On the left, I was fighting a delaying action and not hitting too well with shooting. The walking bomb got behind cover and then behind my line of sight so I knew it was going to come around on my flank. I did manage to charge the palace guard hanging out there into something so that when the bomb walked up and killed me, it also got his unit too. That ended up basically clearing that side for both of us.

That left the center. I know I got first turn and opened up on one of the walking bombs, causing it to explode. This was when I learned that if I killed them, they exploded on him. This explosion also managed to hit BOTH shooter hordes making me very happy. I don’t recall the exact course of what occurred there after that, but I know that the uber ogre got into my lines, but NOT into the sea guard horde. Instead he charged it into a spearmen troop I had protecting my flank, disintegrated it and then advanced further into my rear. I don’t know if he was trying to get into my rear or just to hit the palace guard that was my second line. Maybe he was hoping I’d turn the sea guard to face the uber ogre, leaving my flank open to his other units. Either way, he left himself open for a charge from the palace guard which wavered him. That left the sea guard open to continue shooting at the walking bombs.

Speaking of the walking bombs, let’s dispose of them right now. Of his four, I managed to kill one of the central ones (call it #2 going left to right) on the first turn and damage the shooters. I wavered #3 for two or three turns before it exploded, damaging no one. #4 got to advance but got breath weaponed by the dragon and exploded, hurting nothing. #1 got around my flank and killed a regiment of palace guard, itself, and damaging some other unit of his (warriors, siege breakers, I don’t recall?).

So… back to the center. It took the palace guard two or three turns to kill the uber ogre, I think two. Meanwhile, the dragon had come across, taken out the last ogre shooters with a flank charge (the other ogre shooters had been heavily damaged by his exploding thing and then finished off by my shooting), and then pivoted to face the center. That pivot left him in the unenviable position of giving the siege breakers’ back to either the dragon or the palace guard (I think – might have been the sea guard). Worse, if he were to pivot to face the dragon, he could not move on top of the objective in turn 6/12. He opted to grab the objective. The following turn, the dragon flew up and killed the siege breakers, taking the objective and the palace guard moved onto the other objective. At this point, he had a biggit and his hunters with the hunters holding a loot marker and advancing from right to left. I had the dragon lord, a regiment of unwounded palace guard, an ASB, and a horde of slightly wounded sea guard and controlled two markers with everything facing right. There was no turn 7/13-14.
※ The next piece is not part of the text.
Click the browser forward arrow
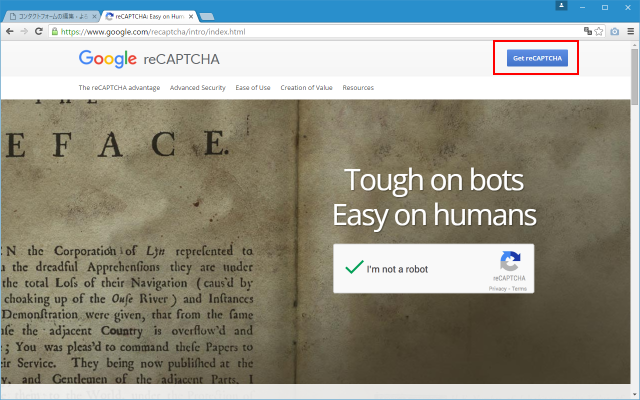Viewport: 640px width, 400px height. click(x=23, y=32)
I think he really kind of hurt himself in deployment by essentially making three groups. Granted, there were three markers, but by putting all his fast stuff on the right, I knew that I did not have to worry about encirclement. I also think he was a bit timid with his walking bombs and that, had it been me, I would not have deployed them within six inches of my own stuff and certainly not a key unit like the shooters. Still the game was closer than it sounded. Granted, I rolled my three when I needed a four on the right flank and, at another time, rolled snake eyes, but I also HAD to succeed in both my attacks on turn 9. I had to rout the shooters with the dragon so I could turn to face the siege breakers (who had a marker) because I couldn’t break them with a single sided charge. I also HAD to break the horde on the far right (which also had a marker). Granted, it also had more than its rout threshold in damage (this was the unit benefitting from the double ones) so, barring another snake eyes, it was gone if I could wound it. Even then, it would have been a tie (hunters 1, my unit 1) unless I rolled a 1 or two for the after action advance of the dragon kindred so he could end his move on the marker and pick it up. He rolled a 1. Since all of those happened, I was able to get two markers and eek out the win.